Mr Agyapong was quoted as telling New Patriotic Party (NPP) supporters at a rally in Kumasi, that the party would not allow the Electoral Commission (EC) to declare President John Mahama winner of the polls, if there is evidence that Nana Akufo – Addo is the actual winner in the ballot, expected to be held on November 7.
He allegedly called on people to stay indoors because there would be chaos similar to Liberia and Sierra Leone if the EC cheats in favour of incumbent John Mahama.
A statement issued in Accra on Wednesday, Mr Saani said terrorism should not be constricted to long bearded men in turbines and masks wielding guns in Iraq or Syria.
He said terrorism could be described as the calculated use of, or the threat of violence against civilians in order to attain goals that are political or religious or ideological in nature.
This is done through intimidation or coercion or instilling fear into people.
Mr Saani cited another example of terror inspired speech that involved Former Transport Minister Dzifa Attivor saying that the NPP is a tribal party bent on prosecuting only Ewes if it wins the general election in November.
“Utterances like this has far reaching security implications to the country and the West African sub region in general especially in an election year.

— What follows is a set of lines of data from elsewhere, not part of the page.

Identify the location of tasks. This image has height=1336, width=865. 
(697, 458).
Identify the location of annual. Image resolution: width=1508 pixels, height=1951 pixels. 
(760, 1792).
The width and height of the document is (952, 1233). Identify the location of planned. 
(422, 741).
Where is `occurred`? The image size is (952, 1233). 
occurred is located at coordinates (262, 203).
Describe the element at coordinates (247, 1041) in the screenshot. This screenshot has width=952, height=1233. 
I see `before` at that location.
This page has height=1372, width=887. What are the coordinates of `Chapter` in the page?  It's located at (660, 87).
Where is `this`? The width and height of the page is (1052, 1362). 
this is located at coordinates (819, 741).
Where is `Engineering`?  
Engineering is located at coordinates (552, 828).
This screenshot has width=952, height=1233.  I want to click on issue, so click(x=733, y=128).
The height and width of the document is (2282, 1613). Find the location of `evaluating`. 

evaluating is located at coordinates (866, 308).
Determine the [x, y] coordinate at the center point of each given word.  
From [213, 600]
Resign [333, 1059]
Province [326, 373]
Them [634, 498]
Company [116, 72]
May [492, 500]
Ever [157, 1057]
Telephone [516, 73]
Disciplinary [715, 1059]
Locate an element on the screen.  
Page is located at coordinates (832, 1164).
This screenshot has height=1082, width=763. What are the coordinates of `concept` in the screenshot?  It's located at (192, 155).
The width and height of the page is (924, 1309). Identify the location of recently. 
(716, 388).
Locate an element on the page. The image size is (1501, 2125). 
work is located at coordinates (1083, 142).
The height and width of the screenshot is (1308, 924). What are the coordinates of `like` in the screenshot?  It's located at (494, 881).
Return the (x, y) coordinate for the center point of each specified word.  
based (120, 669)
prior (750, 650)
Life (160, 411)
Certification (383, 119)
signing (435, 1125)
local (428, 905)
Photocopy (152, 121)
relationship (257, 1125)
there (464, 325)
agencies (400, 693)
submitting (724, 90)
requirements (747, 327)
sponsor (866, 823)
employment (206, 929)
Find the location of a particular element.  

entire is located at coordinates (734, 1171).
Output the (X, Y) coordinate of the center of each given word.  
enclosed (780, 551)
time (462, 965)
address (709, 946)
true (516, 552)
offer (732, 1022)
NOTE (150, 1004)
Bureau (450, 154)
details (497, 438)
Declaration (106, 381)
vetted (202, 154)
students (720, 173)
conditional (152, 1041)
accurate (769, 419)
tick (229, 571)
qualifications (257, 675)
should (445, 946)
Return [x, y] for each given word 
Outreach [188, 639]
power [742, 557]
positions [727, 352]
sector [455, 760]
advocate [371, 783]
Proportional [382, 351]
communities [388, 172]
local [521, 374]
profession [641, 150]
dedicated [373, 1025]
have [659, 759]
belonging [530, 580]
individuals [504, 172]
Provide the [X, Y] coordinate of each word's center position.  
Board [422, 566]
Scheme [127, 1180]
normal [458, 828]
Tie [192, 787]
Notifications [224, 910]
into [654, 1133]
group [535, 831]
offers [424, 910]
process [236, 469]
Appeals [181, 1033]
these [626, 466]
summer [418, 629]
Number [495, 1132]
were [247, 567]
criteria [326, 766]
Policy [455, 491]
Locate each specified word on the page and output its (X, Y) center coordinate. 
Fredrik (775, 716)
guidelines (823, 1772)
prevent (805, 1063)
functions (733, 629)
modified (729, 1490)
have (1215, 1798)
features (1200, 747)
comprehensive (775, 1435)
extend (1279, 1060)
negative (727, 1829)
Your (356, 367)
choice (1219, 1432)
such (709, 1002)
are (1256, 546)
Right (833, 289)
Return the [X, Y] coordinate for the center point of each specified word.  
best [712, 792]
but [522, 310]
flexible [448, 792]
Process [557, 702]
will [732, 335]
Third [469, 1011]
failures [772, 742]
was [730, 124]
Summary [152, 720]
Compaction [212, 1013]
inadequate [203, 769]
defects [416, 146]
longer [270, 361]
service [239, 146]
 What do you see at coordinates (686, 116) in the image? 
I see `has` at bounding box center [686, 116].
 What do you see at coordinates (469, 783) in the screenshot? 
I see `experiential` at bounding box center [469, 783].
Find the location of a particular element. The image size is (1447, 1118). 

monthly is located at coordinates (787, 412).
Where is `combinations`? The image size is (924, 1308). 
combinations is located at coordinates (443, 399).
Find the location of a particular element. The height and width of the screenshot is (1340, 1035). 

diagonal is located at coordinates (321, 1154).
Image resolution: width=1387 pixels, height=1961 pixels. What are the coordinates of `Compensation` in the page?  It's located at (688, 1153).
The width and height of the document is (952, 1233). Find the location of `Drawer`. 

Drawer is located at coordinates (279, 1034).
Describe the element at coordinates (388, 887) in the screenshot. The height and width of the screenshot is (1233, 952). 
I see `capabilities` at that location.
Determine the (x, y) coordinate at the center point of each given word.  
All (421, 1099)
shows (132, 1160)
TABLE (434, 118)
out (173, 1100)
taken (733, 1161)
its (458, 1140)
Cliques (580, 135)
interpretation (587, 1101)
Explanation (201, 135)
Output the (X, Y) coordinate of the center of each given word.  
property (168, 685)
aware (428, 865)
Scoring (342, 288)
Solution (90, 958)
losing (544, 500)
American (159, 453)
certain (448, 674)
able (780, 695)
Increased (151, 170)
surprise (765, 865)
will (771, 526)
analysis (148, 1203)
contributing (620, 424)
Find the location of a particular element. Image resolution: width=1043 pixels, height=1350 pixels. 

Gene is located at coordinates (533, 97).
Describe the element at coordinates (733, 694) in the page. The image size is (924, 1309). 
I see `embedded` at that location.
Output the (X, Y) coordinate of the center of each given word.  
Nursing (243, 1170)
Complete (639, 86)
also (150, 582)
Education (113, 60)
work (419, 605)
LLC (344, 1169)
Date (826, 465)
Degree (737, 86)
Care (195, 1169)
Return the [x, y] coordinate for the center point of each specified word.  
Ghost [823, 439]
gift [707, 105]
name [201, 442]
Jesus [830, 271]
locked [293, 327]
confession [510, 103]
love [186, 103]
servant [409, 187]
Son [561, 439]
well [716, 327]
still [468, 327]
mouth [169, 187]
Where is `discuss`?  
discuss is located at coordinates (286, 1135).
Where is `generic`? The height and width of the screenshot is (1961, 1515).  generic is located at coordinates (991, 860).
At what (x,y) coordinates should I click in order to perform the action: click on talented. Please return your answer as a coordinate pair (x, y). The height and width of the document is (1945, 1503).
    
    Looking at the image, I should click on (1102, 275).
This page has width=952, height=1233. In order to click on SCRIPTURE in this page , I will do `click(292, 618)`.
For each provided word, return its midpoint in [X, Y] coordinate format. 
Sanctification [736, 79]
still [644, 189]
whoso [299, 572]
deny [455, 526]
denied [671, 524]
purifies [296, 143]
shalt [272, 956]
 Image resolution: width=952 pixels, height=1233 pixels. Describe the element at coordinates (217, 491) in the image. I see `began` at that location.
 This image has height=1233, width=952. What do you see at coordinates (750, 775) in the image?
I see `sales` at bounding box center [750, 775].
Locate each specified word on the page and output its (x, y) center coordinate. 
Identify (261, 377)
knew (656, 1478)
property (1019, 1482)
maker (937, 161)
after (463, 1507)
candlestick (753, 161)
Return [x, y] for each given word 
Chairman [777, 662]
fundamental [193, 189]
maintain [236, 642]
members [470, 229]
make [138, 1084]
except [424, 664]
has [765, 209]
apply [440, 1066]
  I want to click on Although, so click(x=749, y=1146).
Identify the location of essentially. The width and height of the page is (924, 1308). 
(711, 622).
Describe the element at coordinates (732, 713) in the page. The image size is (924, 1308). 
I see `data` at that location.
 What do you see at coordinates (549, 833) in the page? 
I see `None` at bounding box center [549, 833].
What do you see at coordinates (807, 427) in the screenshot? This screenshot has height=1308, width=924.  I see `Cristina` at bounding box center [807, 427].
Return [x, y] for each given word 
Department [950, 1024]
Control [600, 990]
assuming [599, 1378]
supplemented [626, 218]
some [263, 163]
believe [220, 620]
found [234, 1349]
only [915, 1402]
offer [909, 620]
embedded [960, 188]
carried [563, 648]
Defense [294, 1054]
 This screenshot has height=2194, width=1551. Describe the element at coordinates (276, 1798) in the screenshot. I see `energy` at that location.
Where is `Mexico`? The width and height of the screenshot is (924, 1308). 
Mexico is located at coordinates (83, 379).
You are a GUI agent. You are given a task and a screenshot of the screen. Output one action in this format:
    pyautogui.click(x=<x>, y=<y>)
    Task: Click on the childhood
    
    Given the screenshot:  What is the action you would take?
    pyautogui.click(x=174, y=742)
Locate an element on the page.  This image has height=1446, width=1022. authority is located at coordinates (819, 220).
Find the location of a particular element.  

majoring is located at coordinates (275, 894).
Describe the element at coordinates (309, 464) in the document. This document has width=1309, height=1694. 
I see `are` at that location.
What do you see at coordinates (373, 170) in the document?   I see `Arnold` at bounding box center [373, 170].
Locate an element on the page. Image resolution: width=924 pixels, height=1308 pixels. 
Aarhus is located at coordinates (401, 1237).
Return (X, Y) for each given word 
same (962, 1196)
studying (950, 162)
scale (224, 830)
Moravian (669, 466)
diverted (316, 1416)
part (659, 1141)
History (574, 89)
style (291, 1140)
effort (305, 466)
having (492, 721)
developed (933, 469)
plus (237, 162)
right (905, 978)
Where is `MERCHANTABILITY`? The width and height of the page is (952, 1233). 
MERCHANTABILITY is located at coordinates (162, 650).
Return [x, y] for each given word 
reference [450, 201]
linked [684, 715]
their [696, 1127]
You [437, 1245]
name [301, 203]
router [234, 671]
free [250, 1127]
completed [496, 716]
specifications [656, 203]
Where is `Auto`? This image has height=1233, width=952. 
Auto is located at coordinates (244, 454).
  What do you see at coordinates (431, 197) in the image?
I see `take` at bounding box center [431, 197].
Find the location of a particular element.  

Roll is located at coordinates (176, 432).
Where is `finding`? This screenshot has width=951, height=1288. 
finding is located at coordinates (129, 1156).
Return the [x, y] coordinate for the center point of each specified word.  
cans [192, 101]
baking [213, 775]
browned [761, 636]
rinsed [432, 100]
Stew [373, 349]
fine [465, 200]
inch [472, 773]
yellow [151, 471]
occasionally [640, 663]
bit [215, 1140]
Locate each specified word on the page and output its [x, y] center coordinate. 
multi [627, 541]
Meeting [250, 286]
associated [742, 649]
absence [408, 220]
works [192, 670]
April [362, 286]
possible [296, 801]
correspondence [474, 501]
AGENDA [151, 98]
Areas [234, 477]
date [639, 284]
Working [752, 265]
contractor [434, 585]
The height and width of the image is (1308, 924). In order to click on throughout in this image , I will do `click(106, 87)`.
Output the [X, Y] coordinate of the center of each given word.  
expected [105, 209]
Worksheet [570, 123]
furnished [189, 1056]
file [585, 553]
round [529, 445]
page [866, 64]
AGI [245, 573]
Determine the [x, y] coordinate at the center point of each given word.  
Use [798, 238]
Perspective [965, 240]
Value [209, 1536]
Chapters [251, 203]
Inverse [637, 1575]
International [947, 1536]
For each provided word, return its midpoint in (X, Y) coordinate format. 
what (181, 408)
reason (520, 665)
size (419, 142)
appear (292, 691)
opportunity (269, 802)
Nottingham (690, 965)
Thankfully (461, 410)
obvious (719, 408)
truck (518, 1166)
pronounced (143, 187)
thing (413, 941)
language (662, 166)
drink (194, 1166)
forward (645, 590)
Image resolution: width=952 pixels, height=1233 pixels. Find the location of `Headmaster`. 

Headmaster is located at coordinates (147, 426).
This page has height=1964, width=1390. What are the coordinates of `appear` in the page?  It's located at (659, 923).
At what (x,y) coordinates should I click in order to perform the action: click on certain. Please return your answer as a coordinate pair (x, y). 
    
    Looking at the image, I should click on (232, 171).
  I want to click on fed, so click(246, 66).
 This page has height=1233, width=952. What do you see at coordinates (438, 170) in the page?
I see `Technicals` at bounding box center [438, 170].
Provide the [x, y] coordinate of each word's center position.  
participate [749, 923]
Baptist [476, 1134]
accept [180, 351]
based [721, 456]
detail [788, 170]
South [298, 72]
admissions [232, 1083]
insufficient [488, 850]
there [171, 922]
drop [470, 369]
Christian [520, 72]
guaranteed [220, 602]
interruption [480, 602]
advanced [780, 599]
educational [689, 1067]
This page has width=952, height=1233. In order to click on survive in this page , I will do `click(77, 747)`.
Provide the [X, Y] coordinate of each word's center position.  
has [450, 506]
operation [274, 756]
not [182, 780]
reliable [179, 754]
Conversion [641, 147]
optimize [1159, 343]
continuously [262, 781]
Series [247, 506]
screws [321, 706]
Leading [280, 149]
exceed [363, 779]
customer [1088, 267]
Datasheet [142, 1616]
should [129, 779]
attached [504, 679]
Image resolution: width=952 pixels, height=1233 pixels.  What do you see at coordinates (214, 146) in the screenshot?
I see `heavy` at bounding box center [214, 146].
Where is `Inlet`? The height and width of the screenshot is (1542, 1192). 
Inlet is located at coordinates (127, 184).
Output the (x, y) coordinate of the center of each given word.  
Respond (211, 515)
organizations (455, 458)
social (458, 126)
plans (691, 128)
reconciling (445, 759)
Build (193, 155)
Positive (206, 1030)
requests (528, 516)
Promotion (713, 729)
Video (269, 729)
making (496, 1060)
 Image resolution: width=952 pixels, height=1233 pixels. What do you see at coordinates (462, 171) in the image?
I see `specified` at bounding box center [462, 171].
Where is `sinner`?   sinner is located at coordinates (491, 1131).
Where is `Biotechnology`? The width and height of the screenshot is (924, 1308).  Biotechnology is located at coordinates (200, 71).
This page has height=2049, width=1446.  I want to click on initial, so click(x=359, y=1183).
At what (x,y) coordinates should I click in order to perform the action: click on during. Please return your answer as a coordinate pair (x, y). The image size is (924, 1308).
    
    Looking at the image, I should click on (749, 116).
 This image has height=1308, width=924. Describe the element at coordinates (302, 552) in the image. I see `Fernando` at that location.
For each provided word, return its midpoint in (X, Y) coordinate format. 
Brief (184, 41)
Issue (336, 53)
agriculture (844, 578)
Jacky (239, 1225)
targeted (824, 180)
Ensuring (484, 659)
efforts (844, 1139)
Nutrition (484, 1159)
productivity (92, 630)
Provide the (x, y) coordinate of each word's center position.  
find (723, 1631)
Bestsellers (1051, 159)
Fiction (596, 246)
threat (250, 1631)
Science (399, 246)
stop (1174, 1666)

“Lessons can be learnt from Kenya, Ivory Coast and Central African Republic, amongst other countries that have had their share of violent conflicts sparked by tribally and communally divisive statements by politicians,” he said.
Mr Saani noted that, Section 207 of the 1960 criminal code (Act 29) criminalises the use of threatening, abusive or insulting words or behaviour in any public place or at any public meeting with intent to provoke a breach of the peace or where-by a breach of the peace is likely to be occasioned, shall be guilty of a misdemeanor.
“Under international law, Article III (c) of the Genocide Convention declares that “direct and public incitement to commit genocide is a crime.
“Thus public incitement to genocide can be prosecuted even if genocide is never perpetrated. Therefore, lawyers classify the infraction an inchoate crime: and that proof of result is not necessary for the crime to have been committed, only that it had the potential to spur genocidal violence.
“Thus it is the intent of the speaker that matters, not the effectiveness of the speech in causing criminal action,” he said.